With The Borderlands being a found footage movie and it being Elliot Goldner’s first feature, I find it safe to say the film was likely written and produced with a lower budget in mind. There’s nothing wrong with that though. Plenty of fantastic films were shot with low, micro, or no budget at all. It just means a filmmaker has to decide what aspects of production deserve money and what doesn’t. It’s an incredibly challenging tightrope many filmmakers, including myself, have failed to walk.

The Borderlands not only walks that tightrope, it does a backflip on it.

Its story is the highlight, merging ideas old and new. Some things are, clearly, not too original, but who cares? It’s like French filmmaker Jean-Luc Godard said, “It’s not where you take things from, it’s where you take them to.” Boy, does The Borderlands take you places!

One minute, you’re watching something and going, “I’ve seen this before. It’s like every demon movie I’ve ever seen.” Then, all of a sudden, something happens, and you’re not quite sure what. That’s when you realize: the characters also thought this was a demon movie, but slowly you and they realize it’s not. It’s something much worse — and by that point, it’s too late.

The last twenty minutes may not be the peak of cinema, of course. Some people may even think it’s all a big letdown. But it made me smile.

There’s so much under the surface we’re not even able to talk about here; things the film doesn’t want to explain but gives just enough for you to think about yourself.
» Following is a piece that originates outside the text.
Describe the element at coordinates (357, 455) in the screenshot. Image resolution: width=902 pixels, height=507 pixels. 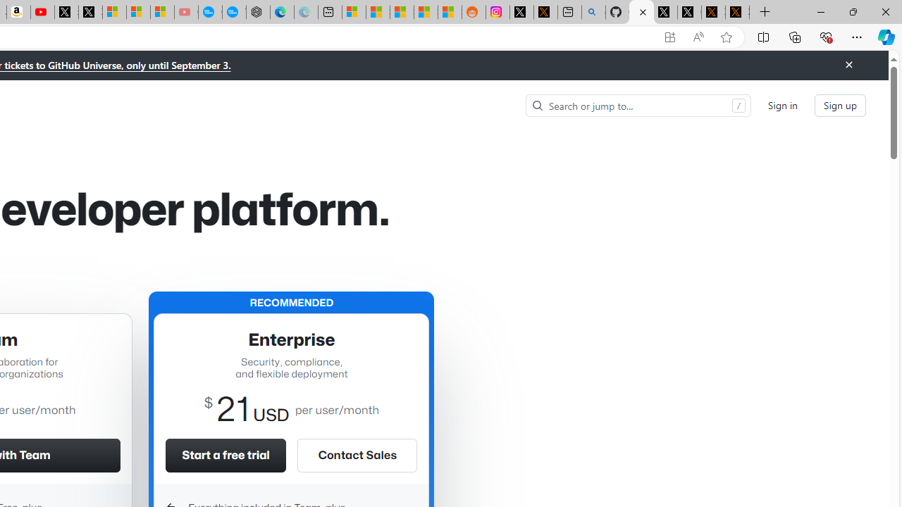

I’ve seen the film three times, and I’m still not one hundred percent sure about the underlying, more secretive plots surrounding the main one!

That may sound like a critique, or me saying the plot’s unnecessarily vague, but trust me, it isn’t.

The core story is simple and concise, there are just elements surrounding it that are kept mysterious and out of sight. Lots of times I’d probably dock a film for doing something like that, but The Borderlands gives you enough to warrant going back and re-watching it all to find out the full story. Not just the one you were being shown by our characters.

Normally, I’d go into more detail about the plot of a piece like this, but there’s so much that I want you all to experience yourselves like the tension of the group, the unease of the village, the reveals: I would never spoil all this.

You deserve as fresh a viewing as possible of this film, free of anything that may tell you what exactly is happening at that church on the hill.